DATA PROVIDED below:
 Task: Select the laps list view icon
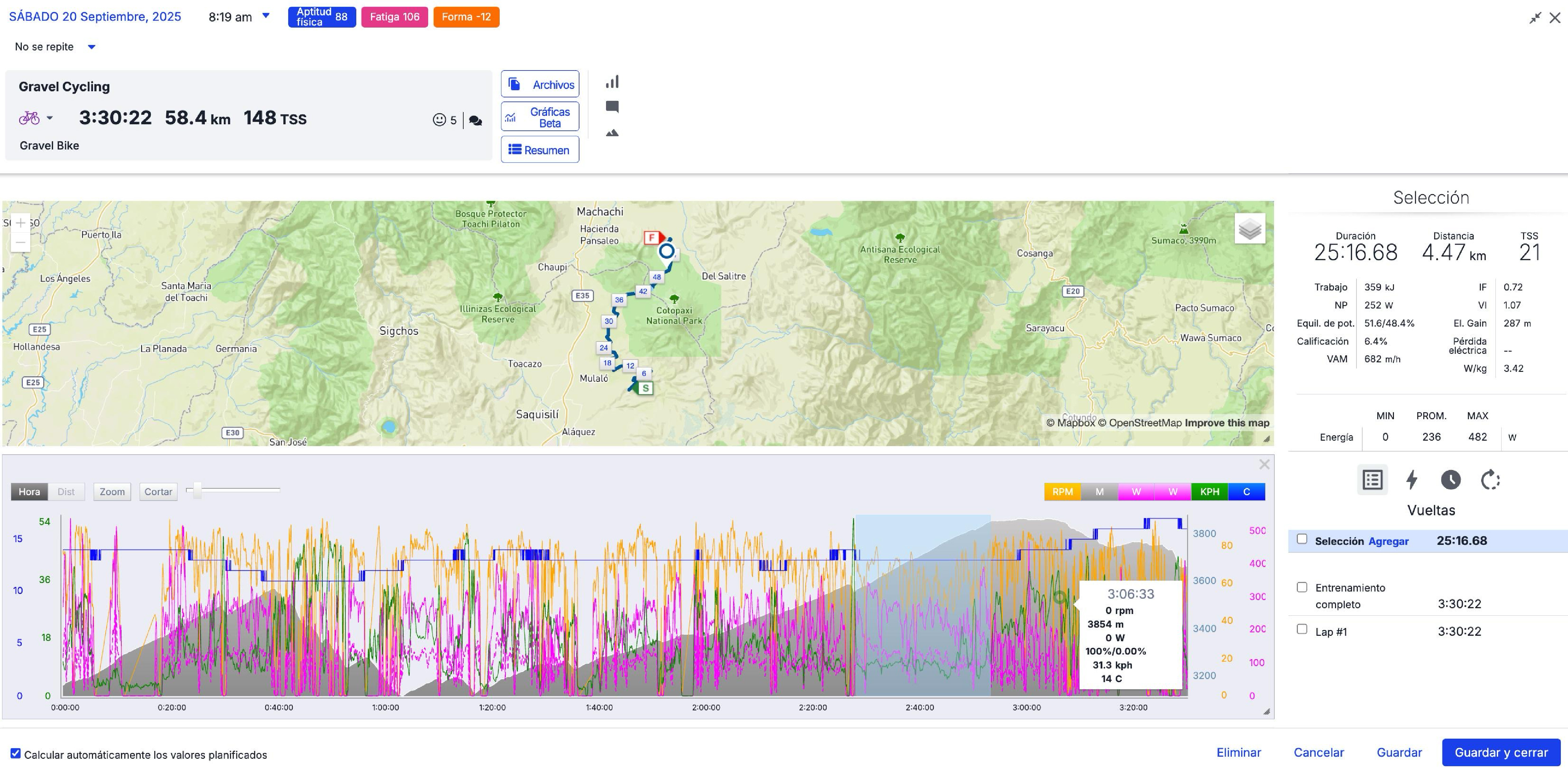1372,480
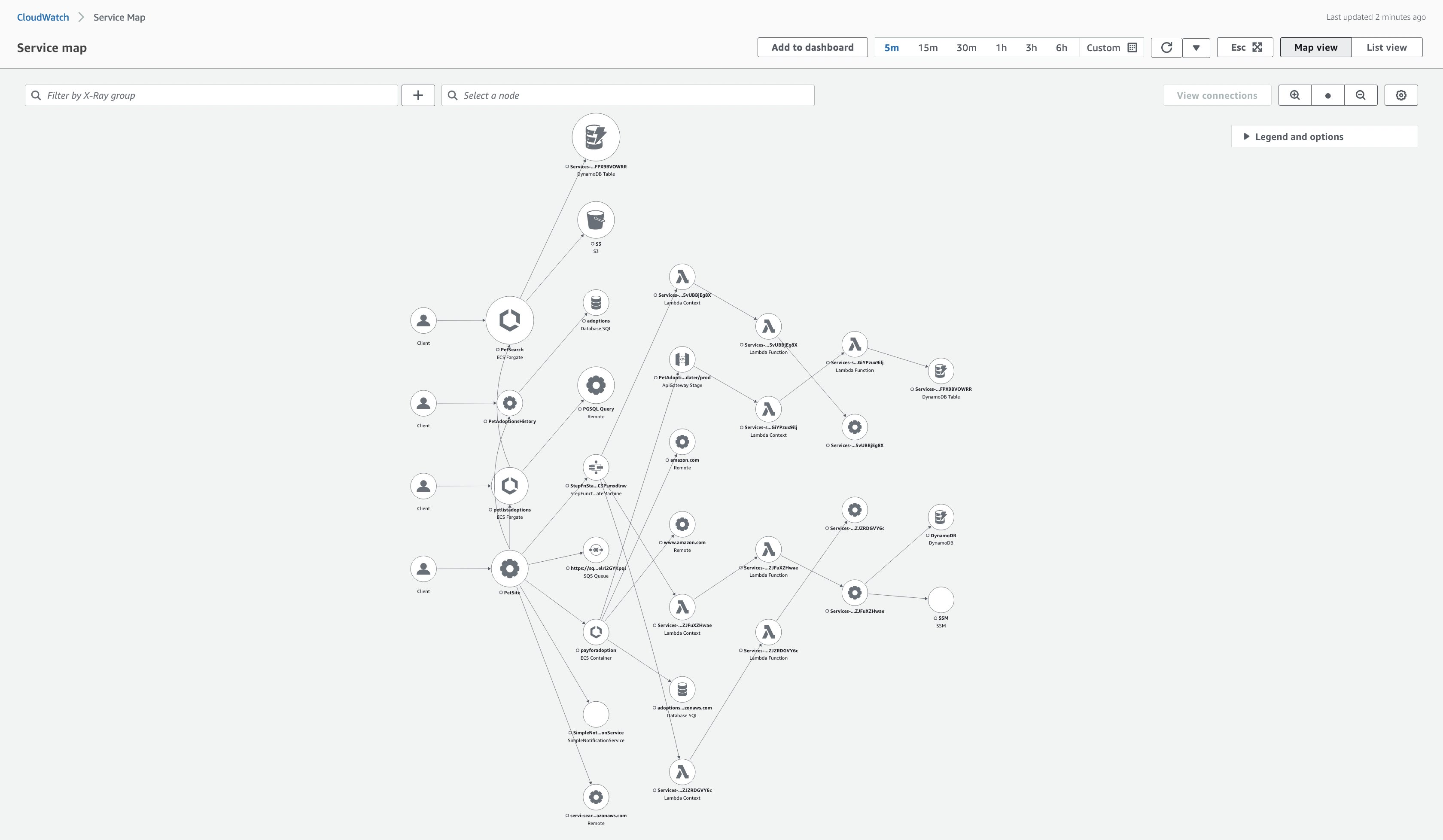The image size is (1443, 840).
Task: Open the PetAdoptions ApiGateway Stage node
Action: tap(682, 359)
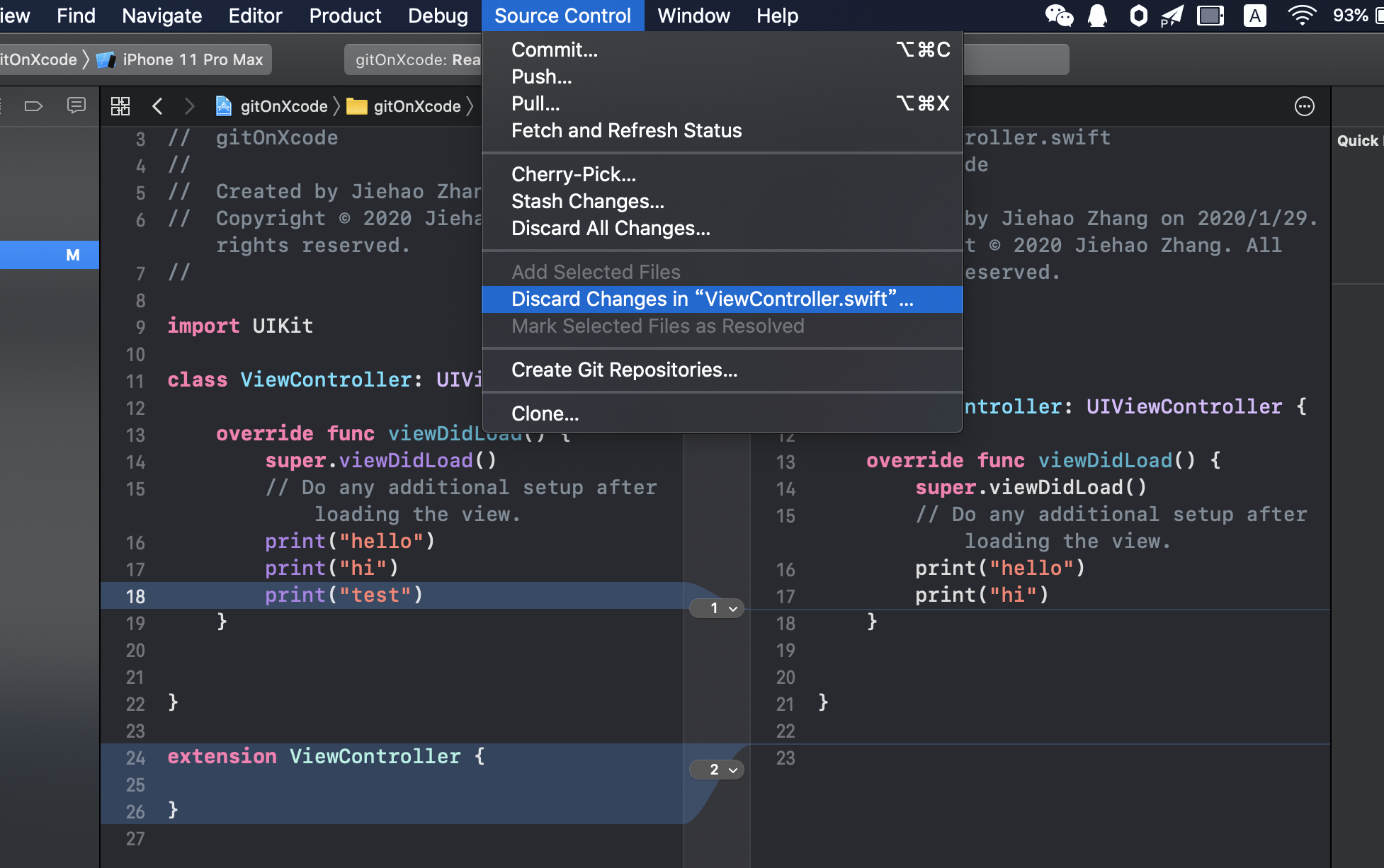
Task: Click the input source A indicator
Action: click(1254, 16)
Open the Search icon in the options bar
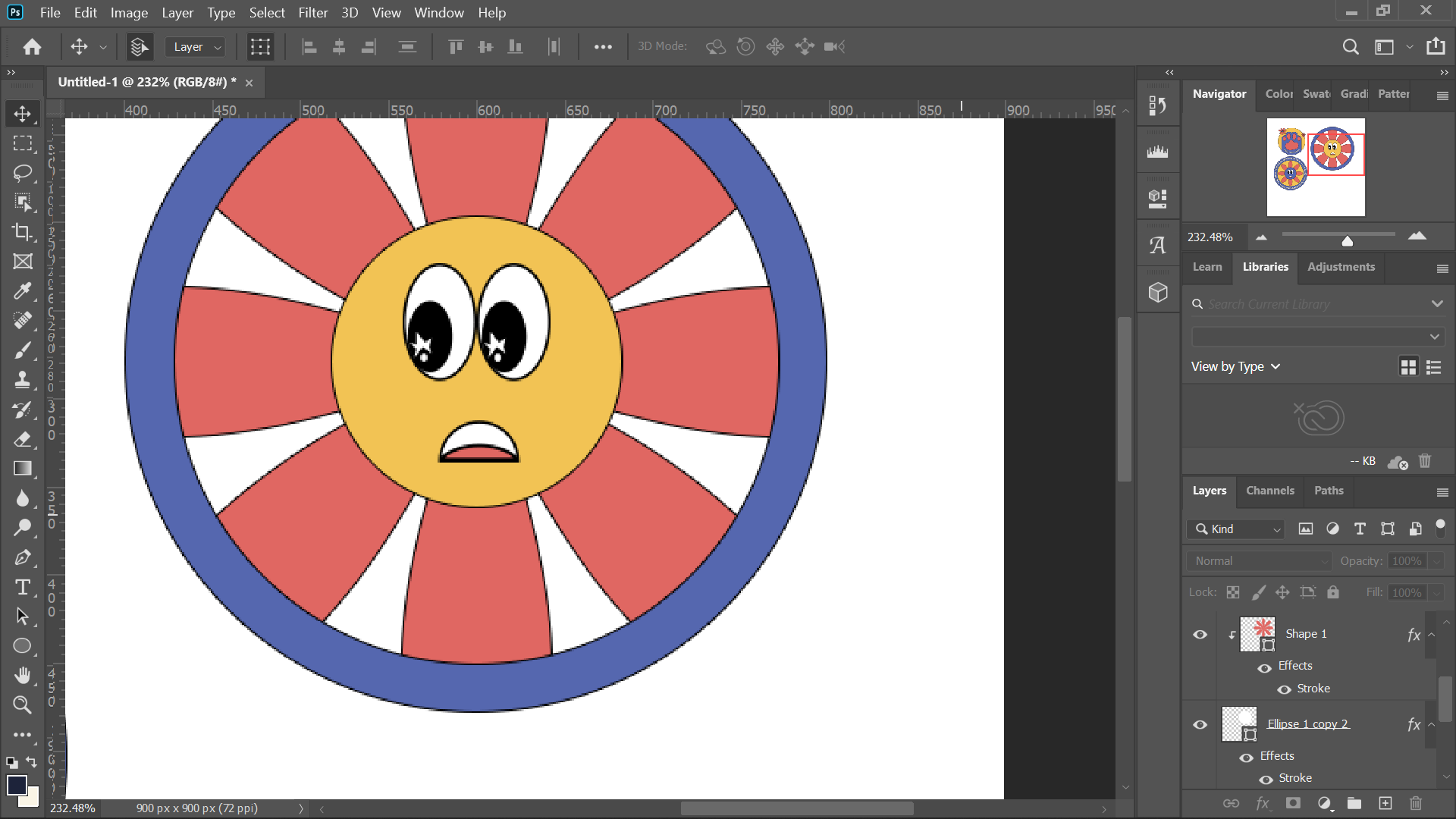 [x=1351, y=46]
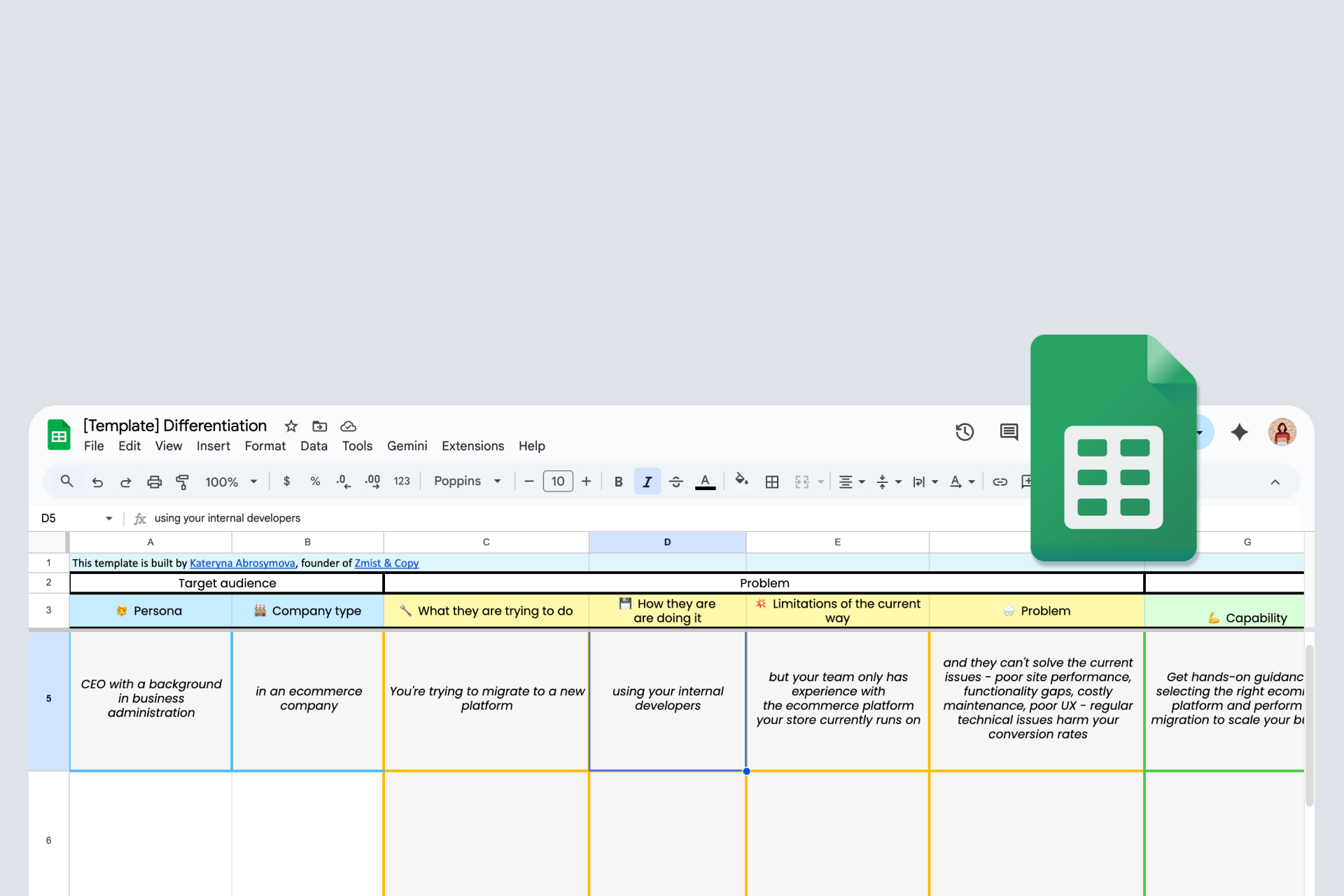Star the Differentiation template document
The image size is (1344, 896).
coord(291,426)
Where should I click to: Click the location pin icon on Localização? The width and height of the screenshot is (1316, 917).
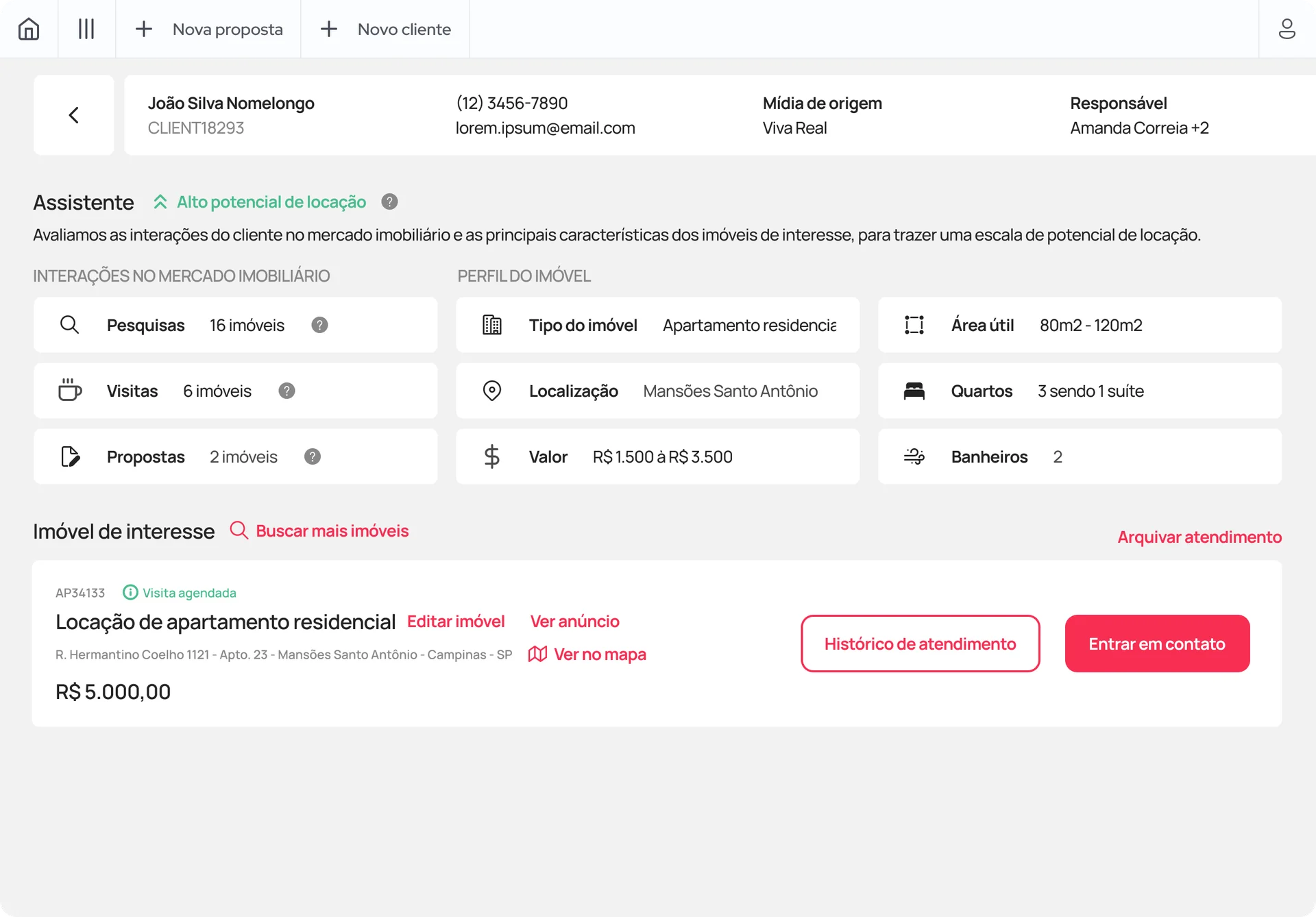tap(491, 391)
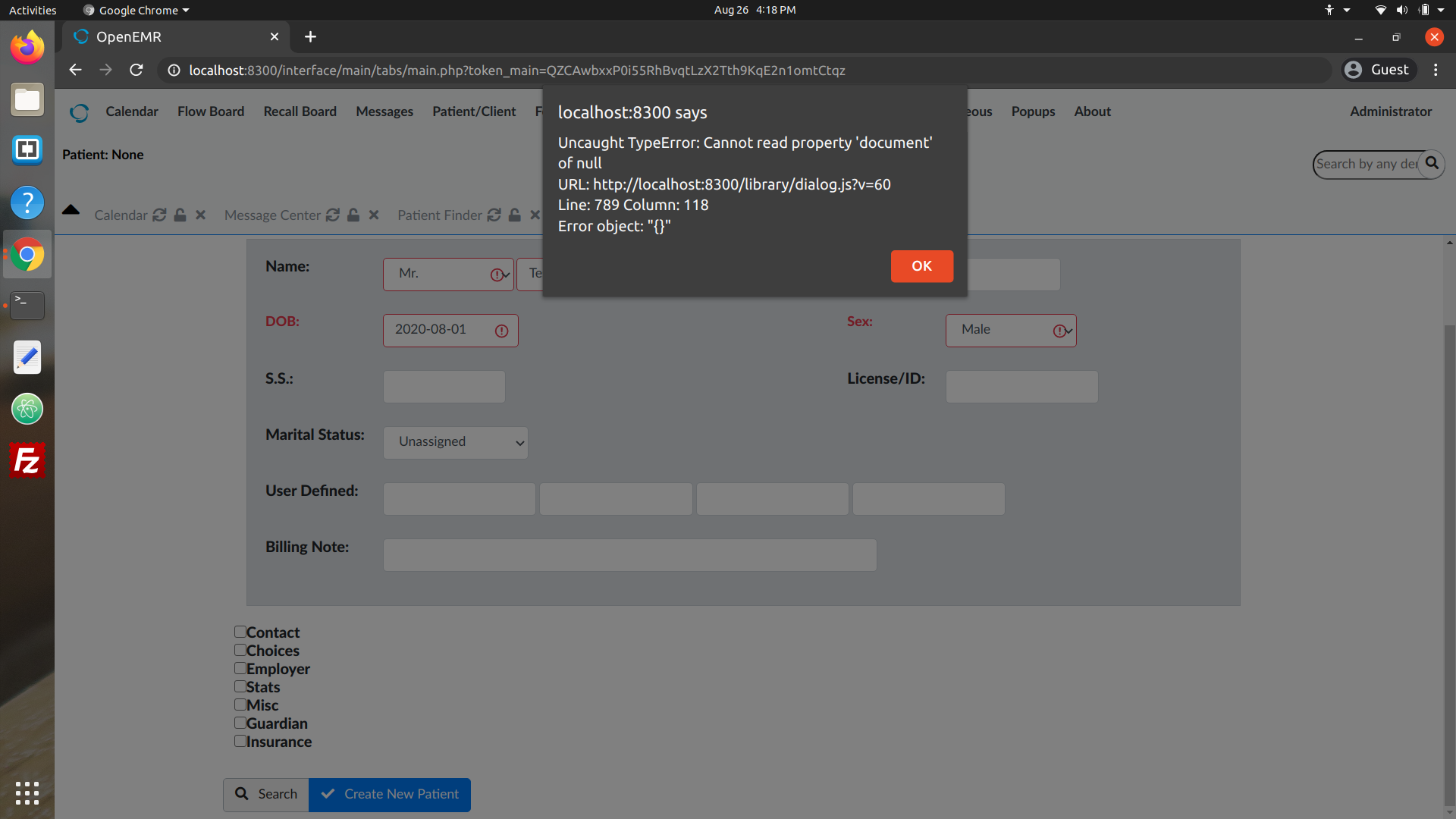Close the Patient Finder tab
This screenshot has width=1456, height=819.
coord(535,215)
End of DATA PROVIDED.
_WHAT THE TASK REQUIRES_
Print the listing exactly. No pictures belong in the copy.

_COMPLETED EXERCISE_
 Task: Select the laps list view icon
1372,480
The image size is (1443, 840).
Task: Open the PetAdoptions ApiGateway Stage node
Action: tap(682, 359)
Task: Click the input source A indicator
Action: click(1254, 16)
Open the Search icon in the options bar
 [x=1351, y=46]
Star the Differentiation template document
The image size is (1344, 896).
coord(291,426)
Where should I click to: Click the location pin icon on Localização? The width and height of the screenshot is (1316, 917).
tap(491, 391)
Close the Patient Finder tab
This screenshot has width=1456, height=819.
coord(535,215)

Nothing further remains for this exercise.